O norte-americano, que esta semana entrou com um processo judicial no Supremo Tribunal de Manhattan contra a empresa Eventique, queixa-se de ter sido acossado e humilhado pelo patrão, o CEO Henry Liron David, depois de este descobrir que era homossexual.

"O Wesley foi contratado pessoalmente pelo patrão para ser produtor sénior e quando ele soube que Wesley era gay começou a afastá-lo do negócio", indicou o advogado, Anthony Consiglio, citado pela NBC.

A defesa de Henry Liron David sustenta, porém, que as alegações "não têm qualquer fundamento".

A empresa Eventique tem clientes como as marcas Nike, Twitter ou Amazon e Wernecke abandonou o seu antigo emprego, em Boston, para lá trabalhar, em junho passado. Uma semana depois de ter começado, os seus novos colegas comentaram o seu anel de noivado "feminino" e quando lhe perguntaram se a mulher tinha um igual, ele respondeu que era homossexual.

A tensão começou desde essa altura, tanto com colegas como com o próprio patrão, segundo alega o queixoso. Começou a ser acossado e excluído de eventos sociais da empresa, assim como de trabalhos com grandes comissões, ouvindo de vez em quando comentários preconceituosos.
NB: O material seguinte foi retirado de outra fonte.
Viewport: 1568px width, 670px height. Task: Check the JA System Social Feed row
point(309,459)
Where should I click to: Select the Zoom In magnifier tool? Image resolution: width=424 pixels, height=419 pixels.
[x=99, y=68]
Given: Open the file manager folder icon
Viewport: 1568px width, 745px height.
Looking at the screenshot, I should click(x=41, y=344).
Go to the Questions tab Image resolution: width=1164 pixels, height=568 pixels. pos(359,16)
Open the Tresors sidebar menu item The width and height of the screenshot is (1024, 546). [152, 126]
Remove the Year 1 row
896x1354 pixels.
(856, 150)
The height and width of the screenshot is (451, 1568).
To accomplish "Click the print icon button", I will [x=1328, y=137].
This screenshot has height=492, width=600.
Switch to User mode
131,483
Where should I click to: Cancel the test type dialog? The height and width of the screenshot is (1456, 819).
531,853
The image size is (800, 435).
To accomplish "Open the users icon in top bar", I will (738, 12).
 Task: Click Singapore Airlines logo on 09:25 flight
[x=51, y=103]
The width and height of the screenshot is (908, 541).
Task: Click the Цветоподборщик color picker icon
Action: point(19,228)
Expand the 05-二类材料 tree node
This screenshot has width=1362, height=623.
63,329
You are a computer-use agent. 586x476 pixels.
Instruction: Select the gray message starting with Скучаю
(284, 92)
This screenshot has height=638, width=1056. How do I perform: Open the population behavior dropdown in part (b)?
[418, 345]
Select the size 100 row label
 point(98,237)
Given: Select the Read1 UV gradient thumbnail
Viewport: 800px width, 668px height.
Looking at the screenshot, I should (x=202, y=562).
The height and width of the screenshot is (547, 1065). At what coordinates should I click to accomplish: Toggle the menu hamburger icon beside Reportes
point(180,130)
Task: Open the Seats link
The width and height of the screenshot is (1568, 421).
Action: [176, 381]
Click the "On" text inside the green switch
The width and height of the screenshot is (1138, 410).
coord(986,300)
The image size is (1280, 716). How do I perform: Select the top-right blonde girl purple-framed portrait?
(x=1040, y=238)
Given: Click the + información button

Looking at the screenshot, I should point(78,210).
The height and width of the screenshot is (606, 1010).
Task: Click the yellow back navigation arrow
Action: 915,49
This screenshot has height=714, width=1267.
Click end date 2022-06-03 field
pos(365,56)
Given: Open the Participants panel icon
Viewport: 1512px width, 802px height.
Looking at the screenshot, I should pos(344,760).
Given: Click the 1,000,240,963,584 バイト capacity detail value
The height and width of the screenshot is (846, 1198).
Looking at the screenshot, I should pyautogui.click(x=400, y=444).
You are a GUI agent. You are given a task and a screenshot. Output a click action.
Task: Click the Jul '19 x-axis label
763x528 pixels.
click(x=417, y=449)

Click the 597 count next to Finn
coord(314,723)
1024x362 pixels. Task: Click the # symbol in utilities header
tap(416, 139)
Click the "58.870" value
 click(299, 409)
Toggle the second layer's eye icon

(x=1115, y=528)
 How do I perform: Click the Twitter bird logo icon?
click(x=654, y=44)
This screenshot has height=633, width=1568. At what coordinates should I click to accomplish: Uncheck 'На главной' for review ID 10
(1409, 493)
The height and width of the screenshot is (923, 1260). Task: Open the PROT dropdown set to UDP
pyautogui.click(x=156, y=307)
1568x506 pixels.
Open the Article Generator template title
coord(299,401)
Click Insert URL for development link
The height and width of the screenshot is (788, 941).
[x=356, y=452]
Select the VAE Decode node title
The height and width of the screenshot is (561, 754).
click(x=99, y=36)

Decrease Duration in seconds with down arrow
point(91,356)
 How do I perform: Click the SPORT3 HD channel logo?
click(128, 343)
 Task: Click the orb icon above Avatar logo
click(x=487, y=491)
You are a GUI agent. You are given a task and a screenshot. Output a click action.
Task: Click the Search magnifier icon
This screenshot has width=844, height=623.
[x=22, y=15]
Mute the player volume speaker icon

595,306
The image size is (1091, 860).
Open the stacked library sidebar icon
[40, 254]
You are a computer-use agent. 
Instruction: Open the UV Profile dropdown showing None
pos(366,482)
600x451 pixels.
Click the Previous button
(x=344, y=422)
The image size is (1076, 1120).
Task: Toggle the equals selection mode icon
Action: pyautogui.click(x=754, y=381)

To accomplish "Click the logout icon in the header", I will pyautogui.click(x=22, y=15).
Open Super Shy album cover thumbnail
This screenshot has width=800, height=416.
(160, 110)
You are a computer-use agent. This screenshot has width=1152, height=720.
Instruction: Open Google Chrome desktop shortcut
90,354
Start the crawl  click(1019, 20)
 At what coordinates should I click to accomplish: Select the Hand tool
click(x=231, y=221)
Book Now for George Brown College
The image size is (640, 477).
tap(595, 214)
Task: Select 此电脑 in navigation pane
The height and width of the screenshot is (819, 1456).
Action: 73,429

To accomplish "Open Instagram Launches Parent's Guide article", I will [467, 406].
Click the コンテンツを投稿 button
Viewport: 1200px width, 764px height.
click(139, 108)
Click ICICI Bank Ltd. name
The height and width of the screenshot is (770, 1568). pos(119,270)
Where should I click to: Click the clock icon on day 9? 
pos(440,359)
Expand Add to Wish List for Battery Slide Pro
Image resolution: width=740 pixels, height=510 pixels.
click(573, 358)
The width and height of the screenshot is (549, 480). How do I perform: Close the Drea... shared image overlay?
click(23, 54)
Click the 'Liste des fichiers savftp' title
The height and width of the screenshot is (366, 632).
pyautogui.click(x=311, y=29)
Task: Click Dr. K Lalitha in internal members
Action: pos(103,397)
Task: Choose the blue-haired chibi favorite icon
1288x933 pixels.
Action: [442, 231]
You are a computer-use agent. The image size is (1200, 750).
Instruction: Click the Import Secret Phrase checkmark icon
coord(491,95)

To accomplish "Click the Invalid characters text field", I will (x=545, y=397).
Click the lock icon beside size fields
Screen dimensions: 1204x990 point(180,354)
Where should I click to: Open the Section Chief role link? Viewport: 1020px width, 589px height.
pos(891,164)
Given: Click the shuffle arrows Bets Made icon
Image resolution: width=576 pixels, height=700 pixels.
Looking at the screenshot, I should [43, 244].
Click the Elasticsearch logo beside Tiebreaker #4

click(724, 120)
Wernecke acabaria por ser dispensado das 'happy hours' da empresa, realizadas à sexta-feira, e começou a ser ignorado pelo patrão, até ser chamado ao seu escritório para ser informado que o seu salário ia passar a ser metade do inicialmente acordado. "Não consigo dormir à noite a pensar que recebes muito mais do que as outras mulheres aqui", ter-lhe-á dito o patrão.

Wernecke alega, na queixa que levou a tribunal, que Henry Liron David não suportava que a empresa pudesse ser representada por um homossexual e fez de tudo para que se fosse embora. Como Wernecke não foi, despediu-o, no passado dia 4 de outubro.